Top of Entries supplied

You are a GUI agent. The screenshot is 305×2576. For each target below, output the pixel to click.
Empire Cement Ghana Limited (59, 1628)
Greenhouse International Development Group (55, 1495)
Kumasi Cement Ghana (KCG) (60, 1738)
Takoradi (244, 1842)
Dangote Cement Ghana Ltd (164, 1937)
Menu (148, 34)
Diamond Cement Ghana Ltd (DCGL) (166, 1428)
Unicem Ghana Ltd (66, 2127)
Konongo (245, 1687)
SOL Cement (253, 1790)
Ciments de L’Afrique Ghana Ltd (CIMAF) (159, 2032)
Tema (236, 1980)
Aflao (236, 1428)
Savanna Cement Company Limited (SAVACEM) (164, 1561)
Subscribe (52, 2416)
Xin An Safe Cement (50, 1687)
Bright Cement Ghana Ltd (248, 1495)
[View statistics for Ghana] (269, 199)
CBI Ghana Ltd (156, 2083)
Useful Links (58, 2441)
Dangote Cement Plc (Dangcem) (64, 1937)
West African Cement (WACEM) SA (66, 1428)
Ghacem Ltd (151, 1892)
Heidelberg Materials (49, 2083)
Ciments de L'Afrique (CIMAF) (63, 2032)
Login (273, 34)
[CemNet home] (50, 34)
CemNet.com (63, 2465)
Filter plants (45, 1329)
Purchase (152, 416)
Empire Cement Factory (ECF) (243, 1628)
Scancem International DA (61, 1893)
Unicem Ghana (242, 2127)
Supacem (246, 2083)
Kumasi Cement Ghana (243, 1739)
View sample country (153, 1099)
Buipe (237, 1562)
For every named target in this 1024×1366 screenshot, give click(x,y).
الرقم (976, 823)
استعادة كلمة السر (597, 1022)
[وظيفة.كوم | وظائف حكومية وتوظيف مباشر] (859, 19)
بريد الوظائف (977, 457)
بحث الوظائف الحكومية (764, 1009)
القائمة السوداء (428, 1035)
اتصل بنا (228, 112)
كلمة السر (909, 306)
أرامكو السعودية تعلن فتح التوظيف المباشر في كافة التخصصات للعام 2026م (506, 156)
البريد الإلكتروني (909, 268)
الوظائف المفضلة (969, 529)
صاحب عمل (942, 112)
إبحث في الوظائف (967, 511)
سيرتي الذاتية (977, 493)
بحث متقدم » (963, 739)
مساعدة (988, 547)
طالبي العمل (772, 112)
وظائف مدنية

Bottom of Entries supplied

=== Work item ===
State how many lines of the data above contain the word "Dangote", and include nothing other than that number.

=== Reply ===
2